‘It’s totally gone’: Mashpee’s water quality at an all-time low, report finds
Jessica Hill
Cape Cod Times
Jul 29, 2021
MASHPEE — The biggest takeaway from Mashpee’s latest water quality report is pretty dire: water is highly polluted and it will continue to get worse until action is taken.
“Sorry,” said professor Brian Howes, who teaches estuarine and ocean sciences, of the findings in the report. “I live here too. It makes me sad.”
Howes is a professor from UMass Dartmouth who gave a presentation Monday at the board of selectmen meeting about a report on the town’s water quality.
The 47-page report published in late June is part of the Mashpee Water Quality Monitoring Program, a collaborative effort between the Mashpee Wampanoag Tribe, the town of Mashpee and the Coastal Systems Program within the UMass Dartmouth, the report states.
The program collects and analyzes water samples within Waquoit Bay and Popponesset Bay systems to look at short- and long-term trends in the water quality and develop nitrogen management plans to help solve the problem.
Howes has given multiple water quality reports to Mashpee over the years, and for the first time in 20 years, he had “nothing good to say,” he said.
Howes and his team found some sobering results. The water quality in the estuaries is the worst on record, and it is widely due to human actions.

EXERCISE 1 » Summarize the Mashpee water quality article in two sentences.
EXERCISE 2 » According to the Mashpee water quality article, which two bay systems does the monitoring program sample?
EXERCISE 3 » Write the next part of the Mashpee water quality article, picking up after its final sentence.
The listing that follows is separate material and has no connection to the article above.

RECORDED DATA »
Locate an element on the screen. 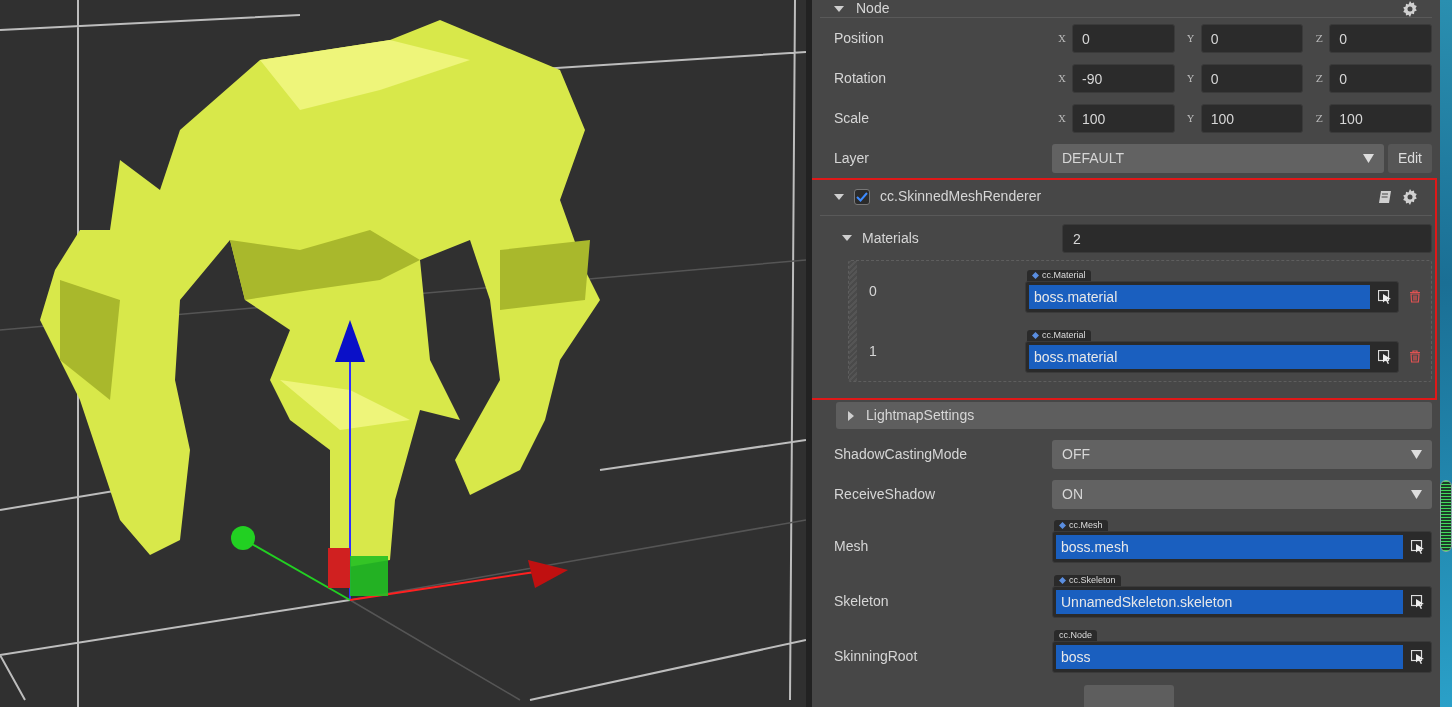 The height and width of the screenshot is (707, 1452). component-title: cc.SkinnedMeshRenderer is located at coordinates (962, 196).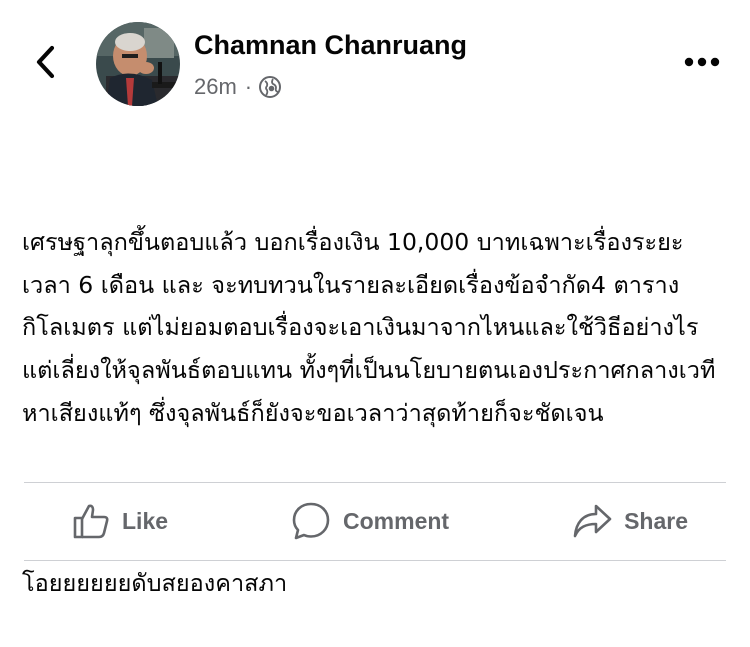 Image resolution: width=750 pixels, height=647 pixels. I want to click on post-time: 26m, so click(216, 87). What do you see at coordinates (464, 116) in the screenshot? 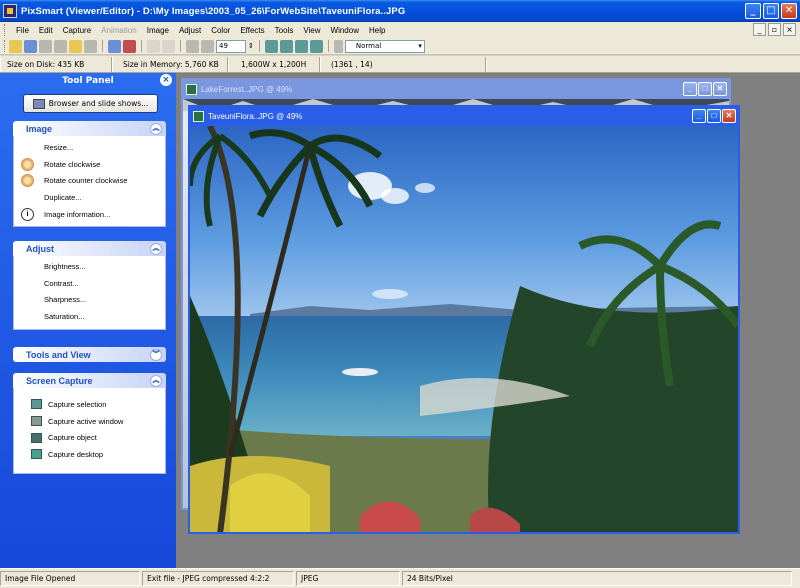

ANSWER 1 » A 47-page report from the Mashpee Water Quality Monitoring Program, a joint effort of the Mashpee Wampanoag Tribe, the town of Mashpee and UMass Dartmouth's Coastal Systems Program, finds that Mashpee's water is highly polluted and will keep getting worse until action is taken. Presenting it to the board of selectmen, UMass Dartmouth professor Brian Howes said water quality in the estuaries is the worst on record, largely because of human actions.

ANSWER 2 » Waquoit Bay and Popponesset Bay.

ANSWER 3 »
Nitrogen from septic systems, law fertilizers are worsening the water quality
The report found that nitrogen enrichment that is flowing into bays mostly from septic systems and lawn fertilizers are major contributors to the worsening water quality.
As the development increases in Mashpee, and especially developments with septic systems, the amount of nutrient pollution entering the estuaries will continue to increase, Howes said.
The report analyzed water samples from the Popponesset Bay system, which includes Mashpee River, Shoestring Bay, Ockway Bay, Main Bay, Pinquisset Cove, Popponesset Creek, Sanuit River, and the Waquoit Bay system, which includes Hamblin Pond, Jehu Pond, Main Bay, Childs River, Eel Pond, Quashnet River and Red Brook.
No high water quality areas remain, and there is general impairment throughout both estuaries, Howes said. Over the last five or 10 years, there has been a gradual decline in water quality in the lower basins, and the upper tributary regions remain significantly impaired.
Quashnet River is “unbelievably high” in nitrogen, Howes said, and there is no high water quality remaining in Waquoit Bay.
“It’s totally gone,” he said.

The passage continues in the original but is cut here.